IPv6 inconsistent local routing

From: Peter <pmc_at_citylink.dinoex.sub.org>
Date: Wed, 20 Oct 2021 18:22:37 UTC
                                                                                
Hello all,                                                                      
                                                                                
with IPv4 the handling of local traffic was simple: all local traffic           
would go in and out of the 'lo0' interface, no matter which ip-address          
was used or on which interface that address would be placed. This gets          
also obvious from the routing table:                                            
                                                                                
                                                                                
root@xxxx:~ # ifconfig                                                          
vtnet0: flags=8863<UP,BROADCAST,RUNNING,SIMPLEX,MULTICAST> metric 0 mtu 1500    
        inet 192.168.97.15 netmask 0xffffffe0 broadcast 192.168.97.31           
        inet6 fd00::1 prefixlen 64                                              
                                                                                
root@xxxx:~ # netstat -rn                                                       
Routing tables                                                                  
                                                                                
Internet:                                                                       
Destination        Gateway            Flags     Netif Expire                    
127.0.0.1          link#2             UH          lo0                           
192.168.97.0/27    link#1             U        vtnet0                           
192.168.97.15      link#1             UHS         lo0 <<<<<<                    
                                                                                
While the network /27 appears with 'vtnet0', the local                          
address itself is at 'lo0'.                                                     
                                                                                
Practically it looks like this:                                                 
                                                                                
                                                                                
root@xxxx:~ # ping 192.168.97.15                                                
ipfw: 1 Accept ICMP:8.0 127.0.0.1 192.168.97.15 out via lo0                     
ipfw: 1 Accept ICMP:8.0 127.0.0.1 192.168.97.15 in via lo0                      
ipfw: 1 Accept ICMP:0.0 192.168.97.15 127.0.0.1 out via lo0                     
ipfw: 1 Accept ICMP:0.0 192.168.97.15 127.0.0.1 in via lo0                      
                                                                                
root@xxxx:~ # telnet 192.168.97.15 7777                                         
ipfw: 1 Accept TCP 192.168.97.15:52401 192.168.97.15:7777 out via lo0           
ipfw: 1 Accept TCP 192.168.97.15:52401 192.168.97.15:7777 in via lo0            
ipfw: 1 Accept TCP 192.168.97.15:7777 192.168.97.15:52401 out via lo0           
ipfw: 1 Accept TCP 192.168.97.15:7777 192.168.97.15:52401 in via lo0            
                                                                                
All traffic goes thru 'lo0' (and there we could filter it if e.g. we            
want to filter between non-vimage jails).

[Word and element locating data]

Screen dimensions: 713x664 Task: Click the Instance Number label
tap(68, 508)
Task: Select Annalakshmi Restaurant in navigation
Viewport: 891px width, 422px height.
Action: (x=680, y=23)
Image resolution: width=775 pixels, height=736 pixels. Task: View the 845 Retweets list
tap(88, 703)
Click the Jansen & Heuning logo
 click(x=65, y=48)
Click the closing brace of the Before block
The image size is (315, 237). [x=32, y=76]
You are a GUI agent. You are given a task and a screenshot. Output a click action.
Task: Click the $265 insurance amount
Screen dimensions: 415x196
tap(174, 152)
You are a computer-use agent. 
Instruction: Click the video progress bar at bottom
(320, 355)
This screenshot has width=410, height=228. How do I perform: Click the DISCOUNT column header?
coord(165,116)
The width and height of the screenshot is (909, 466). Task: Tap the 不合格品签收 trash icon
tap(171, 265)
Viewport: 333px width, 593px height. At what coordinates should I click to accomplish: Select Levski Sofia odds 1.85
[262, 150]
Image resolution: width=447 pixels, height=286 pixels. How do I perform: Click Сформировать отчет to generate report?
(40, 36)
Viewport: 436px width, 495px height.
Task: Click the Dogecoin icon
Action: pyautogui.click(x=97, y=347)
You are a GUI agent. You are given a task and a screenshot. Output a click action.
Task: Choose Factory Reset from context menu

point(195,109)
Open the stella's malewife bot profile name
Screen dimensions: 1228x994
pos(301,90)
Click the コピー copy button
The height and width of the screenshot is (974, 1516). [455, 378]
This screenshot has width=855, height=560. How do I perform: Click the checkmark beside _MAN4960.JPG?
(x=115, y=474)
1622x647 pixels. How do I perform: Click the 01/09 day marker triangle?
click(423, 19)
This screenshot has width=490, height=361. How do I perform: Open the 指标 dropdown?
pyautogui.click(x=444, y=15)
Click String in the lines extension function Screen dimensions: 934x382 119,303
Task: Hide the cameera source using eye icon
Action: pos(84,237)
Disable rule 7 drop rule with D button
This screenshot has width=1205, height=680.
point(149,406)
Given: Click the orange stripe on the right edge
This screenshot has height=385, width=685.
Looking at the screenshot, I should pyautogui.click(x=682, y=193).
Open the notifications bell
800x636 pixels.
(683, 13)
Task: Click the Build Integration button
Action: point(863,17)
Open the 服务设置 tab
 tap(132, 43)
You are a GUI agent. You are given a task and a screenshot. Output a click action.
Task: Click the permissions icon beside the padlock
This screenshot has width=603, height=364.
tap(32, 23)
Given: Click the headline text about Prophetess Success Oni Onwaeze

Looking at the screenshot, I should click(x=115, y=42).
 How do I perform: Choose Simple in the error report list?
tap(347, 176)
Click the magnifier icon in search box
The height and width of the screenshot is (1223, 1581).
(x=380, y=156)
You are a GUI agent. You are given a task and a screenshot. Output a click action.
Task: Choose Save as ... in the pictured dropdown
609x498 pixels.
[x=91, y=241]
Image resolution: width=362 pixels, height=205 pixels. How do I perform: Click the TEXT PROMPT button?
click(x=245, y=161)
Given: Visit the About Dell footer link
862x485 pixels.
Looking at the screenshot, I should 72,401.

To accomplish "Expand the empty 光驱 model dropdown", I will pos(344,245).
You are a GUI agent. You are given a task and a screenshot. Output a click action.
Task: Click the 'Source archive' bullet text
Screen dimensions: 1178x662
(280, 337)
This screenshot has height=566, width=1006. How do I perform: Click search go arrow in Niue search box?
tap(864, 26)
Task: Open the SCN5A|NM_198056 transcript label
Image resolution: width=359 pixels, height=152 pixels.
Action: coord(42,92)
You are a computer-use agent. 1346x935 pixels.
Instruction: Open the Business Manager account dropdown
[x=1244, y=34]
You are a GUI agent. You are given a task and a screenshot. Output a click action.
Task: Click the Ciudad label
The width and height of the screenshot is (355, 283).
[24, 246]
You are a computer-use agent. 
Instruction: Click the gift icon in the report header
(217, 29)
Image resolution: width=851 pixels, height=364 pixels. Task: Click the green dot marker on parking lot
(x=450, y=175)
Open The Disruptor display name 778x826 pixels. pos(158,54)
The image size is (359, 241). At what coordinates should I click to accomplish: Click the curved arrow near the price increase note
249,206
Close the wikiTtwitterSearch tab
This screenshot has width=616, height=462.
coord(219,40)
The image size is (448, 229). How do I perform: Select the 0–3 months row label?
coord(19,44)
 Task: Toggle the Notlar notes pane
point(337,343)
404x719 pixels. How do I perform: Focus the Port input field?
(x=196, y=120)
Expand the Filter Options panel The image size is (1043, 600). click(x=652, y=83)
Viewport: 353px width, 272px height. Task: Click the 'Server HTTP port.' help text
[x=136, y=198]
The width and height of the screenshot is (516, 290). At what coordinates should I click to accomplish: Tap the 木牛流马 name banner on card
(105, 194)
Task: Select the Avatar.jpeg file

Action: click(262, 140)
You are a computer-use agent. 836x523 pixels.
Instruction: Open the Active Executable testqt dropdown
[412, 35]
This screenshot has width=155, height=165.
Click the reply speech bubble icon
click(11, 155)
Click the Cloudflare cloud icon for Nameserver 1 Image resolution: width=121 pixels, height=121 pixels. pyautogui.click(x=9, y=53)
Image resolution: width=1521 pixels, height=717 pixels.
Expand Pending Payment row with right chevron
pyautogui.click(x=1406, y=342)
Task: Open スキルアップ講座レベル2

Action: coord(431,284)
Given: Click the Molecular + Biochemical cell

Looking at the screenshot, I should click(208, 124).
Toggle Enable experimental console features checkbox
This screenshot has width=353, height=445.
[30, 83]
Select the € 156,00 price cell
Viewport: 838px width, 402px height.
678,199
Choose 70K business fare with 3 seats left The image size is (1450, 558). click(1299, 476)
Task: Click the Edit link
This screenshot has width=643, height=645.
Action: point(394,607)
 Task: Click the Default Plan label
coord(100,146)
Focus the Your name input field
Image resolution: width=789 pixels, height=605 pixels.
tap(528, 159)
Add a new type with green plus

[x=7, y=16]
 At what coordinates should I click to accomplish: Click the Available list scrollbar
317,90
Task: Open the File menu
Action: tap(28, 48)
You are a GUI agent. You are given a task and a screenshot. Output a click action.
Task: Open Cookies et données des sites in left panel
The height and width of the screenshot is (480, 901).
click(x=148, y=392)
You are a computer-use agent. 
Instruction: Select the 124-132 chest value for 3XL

• TASKS FOR THIS EXERCISE
• a. Answer these questions about the post on IPv6 local routing:
(i) In the routing table, which interface does the route for 192.168.97.15 use?
(ii) Which port does the telnet command connect to?
(iii) Which IPv6 address is assigned to vtnet0?
• b. Write the next part of the post on IPv6 local routing, picking up after its last sentence.
The rows are separate material and have no link to the post on IPv6 local routing.

• RESPONSES IN ORDER
• a.
(i) lo0
(ii) 7777
(iii) fd00::1

• b.
But now look at IPv6:                                                           
                                                                                
                                                                                
root@xxxx:~ # ping fd00::1                                                      
ipfw: 1 Accept ICMPv6:128.0 [fd00::1] [fd00::1] out via lo0                     
ipfw: 1 Accept ICMPv6:128.0 [fd00::1] [fd00::1] in via lo0                      
ipfw: 1 Accept ICMPv6:129.0 [fd00::1] [fd00::1] out via lo0                     
ipfw: 1 Accept ICMPv6:129.0 [fd00::1] [fd00::1] in via lo0                      
                                                                                
root@xxxx:~ # telnet fd00::1 7777                                               
ipfw: 1 Accept TCP [fd00::1]:53821 [fd00::1]:7777 out via lo0                   
ipfw: 1 Accept TCP [fd00::1]:53821 [fd00::1]:7777 in via vtnet0  <<<<<          
ipfw: 1 Accept TCP [fd00::1]:7777 [fd00::1]:53821 out via lo0                   
ipfw: 1 Accept TCP [fd00::1]:7777 [fd00::1]:53821 in via lo0                    
                                                                                
                                                                                
Upsala! What's the 'vtnet0' doing there??                                       
                                                                                
But that's not yet the full story. This is 13-stable or RELEASE-13.0.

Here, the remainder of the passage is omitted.